Tim Cahill's pass to Leon Osman for Everton's first goal was pretty nice, but assist of the weekend must go to new Sunderland striker Nicklas "Humility" Bendtner, whose complete failure to control a Seb Larsson cross from the right sent the ball on for Korean striker Ji Dong-Won to score his first for the club.
When you're the kind of player who revels in playing in the No.13 shirt, you have to hope you make it look "lucky for some." Arsenal's Wojciech Szczesny pulled off a terrific save only seven minutes in to Swansea's visit to the Emirates, dropping low to his left to palm the ball away after Danny Graham had flicked Kemy Agustien's cross toward the bottom corner. It didn't just help Arsenal to win 1-0 (thanks to a Michel Vorm howler at the other end, rolling the ball into Angel Rangel's heels for Andrei Arshavin to convert from a tight angle), it kept Swansea waiting for its first goal of the season.
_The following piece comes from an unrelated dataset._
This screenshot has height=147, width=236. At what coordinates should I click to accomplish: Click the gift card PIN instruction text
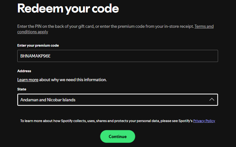(64, 26)
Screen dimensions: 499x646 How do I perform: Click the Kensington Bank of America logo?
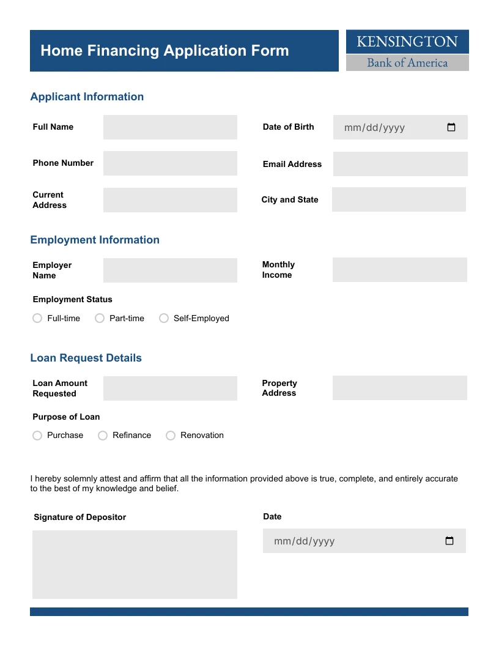tap(407, 51)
"I'm not here to please anybody, I'm here to play my football. I'm a professional. Whenever I can score I will score. Whenever I have a chance to help the team win a game, that's what I'm here for, that's what they signed me for. I don't have to care about what people say or what people think. I have a chance to play for Arsenal, I have a great time in Arsenal -- I love Arsenal, I still have a big, huge respect for Arsenal, but today I'm a direct enemy to Arsenal. I just have to be a professional, play my football, enjoy myself of the football pitch, that's all" -- after a well-taken debut goal that had the Tottenham fans jubilantly calling him one of their own, Emmanuel Adebayor over-thinks things.
4/45 -- Fulham's success rate with crosses against Blackburn Rovers on Sunday. Video footage is still being trawled to identify the four that reached their target.